引用文 –
↓↓↓

2024年4月3日午前10時、チェコ・プラハの広場にある時計が一瞬、止まった。まちのシンボル的存在であり、観光名所としても知られる世界最古の天文時計。特に故障したところもなかったというが、一体何が起きたのだろうか。
実は、これは同国の全地域を対象に実施された「No Rush Day(急がない日)」という企画の一つ。時間に追われ多忙な日々を過ごす人々に向けて、ひと呼吸置いて、時にはゆっくりと自分の人生について振り返ることを呼びかけるための取り組みだ。特に、車のスピード違反による交通事故への啓発を目指している。
この取り組みを企画しているチェコ保険会社協会は、2022年から車のスピード違反について危険性を訴えており、映画の作成やYouTubeでの動画配信をおこなってきた。「あらゆることが、不当なスピードによって命を危険にさらすほどの緊急事態ではない」
という今回のメッセージは同国内に広がった。大学や文化施設、サッカー協会、企業なども「No Rush Day」を取り入れ、サッカーの試合開始時間は通常より遅くなったとのこと。4月3日の開店時間やミーティングの開始時間を数分でも遅らせることで誰でも企画に参加できるとして、市民にも広く参加を呼びかけた。

↑↑↑

課題 –
[1] 引用文で「No Rush Day」を企画している団体はどこか答えてください。
[2] 引用文に基づき、2024年4月3日午前10時にプラハの天文時計が一瞬止まった理由を、1〜3文で説明してください。
[3] 引用文のうち、「2024年4月3日午前10時」から「らすほどの緊急事態ではない」」までを、その部分も含めてそのまま書き出してください。

データセット –
↓↓↓

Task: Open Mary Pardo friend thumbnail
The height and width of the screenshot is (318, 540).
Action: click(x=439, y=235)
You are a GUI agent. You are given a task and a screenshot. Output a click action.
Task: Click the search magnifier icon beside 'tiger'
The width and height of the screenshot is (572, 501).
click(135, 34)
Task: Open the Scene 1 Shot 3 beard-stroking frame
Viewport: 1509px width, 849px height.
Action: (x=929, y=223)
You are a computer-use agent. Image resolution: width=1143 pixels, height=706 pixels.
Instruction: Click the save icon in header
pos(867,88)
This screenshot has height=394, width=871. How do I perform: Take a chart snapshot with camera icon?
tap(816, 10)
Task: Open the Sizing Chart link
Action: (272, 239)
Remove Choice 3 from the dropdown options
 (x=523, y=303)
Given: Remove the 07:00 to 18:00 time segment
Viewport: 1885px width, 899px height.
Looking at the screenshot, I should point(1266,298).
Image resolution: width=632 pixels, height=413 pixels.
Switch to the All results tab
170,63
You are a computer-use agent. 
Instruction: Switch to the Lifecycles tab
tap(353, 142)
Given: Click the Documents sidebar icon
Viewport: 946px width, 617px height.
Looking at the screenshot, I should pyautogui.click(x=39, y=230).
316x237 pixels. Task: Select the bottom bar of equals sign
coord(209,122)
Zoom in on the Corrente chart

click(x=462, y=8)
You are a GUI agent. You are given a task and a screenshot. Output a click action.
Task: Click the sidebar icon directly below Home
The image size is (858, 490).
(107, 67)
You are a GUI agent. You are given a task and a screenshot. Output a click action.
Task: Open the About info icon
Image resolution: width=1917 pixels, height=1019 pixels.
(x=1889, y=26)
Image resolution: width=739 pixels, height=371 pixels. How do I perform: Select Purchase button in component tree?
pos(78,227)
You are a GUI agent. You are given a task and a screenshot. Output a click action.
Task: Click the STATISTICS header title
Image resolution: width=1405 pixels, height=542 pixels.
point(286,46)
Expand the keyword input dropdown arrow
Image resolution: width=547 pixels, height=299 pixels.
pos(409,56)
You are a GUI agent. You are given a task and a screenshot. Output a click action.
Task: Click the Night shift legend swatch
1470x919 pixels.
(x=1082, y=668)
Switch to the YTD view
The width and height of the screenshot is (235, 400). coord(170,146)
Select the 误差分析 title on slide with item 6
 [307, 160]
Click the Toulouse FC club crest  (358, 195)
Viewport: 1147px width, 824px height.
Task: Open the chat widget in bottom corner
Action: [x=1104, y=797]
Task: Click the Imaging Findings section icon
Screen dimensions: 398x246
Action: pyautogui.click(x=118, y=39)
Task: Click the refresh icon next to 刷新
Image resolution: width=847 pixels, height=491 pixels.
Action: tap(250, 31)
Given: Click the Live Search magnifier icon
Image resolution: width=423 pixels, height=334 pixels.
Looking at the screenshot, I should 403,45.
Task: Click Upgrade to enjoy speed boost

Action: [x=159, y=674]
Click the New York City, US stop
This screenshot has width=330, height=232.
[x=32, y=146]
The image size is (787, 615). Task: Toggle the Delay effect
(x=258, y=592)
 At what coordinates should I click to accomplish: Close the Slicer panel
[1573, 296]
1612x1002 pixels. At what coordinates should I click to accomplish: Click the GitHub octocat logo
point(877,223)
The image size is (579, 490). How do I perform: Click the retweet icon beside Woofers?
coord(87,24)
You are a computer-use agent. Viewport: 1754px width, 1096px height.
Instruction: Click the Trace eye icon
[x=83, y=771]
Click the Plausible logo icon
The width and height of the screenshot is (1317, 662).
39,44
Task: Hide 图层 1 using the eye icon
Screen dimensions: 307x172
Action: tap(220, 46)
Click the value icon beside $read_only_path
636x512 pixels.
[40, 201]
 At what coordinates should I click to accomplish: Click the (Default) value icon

↑↑↑

解答例 –
[1] チェコ保険会社協会です。

[2] 時計が止まったのは故障のためではなく、チェコの全地域で実施された「No Rush Day(急がない日)」という企画の一つだったからです。この企画は、時間に追われる人々にひと呼吸置いて自分の人生を振り返るよう呼びかけるもので、特に車のスピード違反による交通事故への啓発を目指しています。

[3]
2024年4月3日午前10時、チェコ・プラハの広場にある時計が一瞬、止まった。まちのシンボル的存在であり、観光名所としても知られる世界最古の天文時計。特に故障したところもなかったというが、一体何が起きたのだろうか。
実は、これは同国の全地域を対象に実施された「No Rush Day(急がない日)」という企画の一つ。時間に追われ多忙な日々を過ごす人々に向けて、ひと呼吸置いて、時にはゆっくりと自分の人生について振り返ることを呼びかけるための取り組みだ。特に、車のスピード違反による交通事故への啓発を目指している。
この取り組みを企画しているチェコ保険会社協会は、2022年から車のスピード違反について危険性を訴えており、映画の作成やYouTubeでの動画配信をおこなってきた。「あらゆることが、不当なスピードによって命を危険にさらすほどの緊急事態ではない」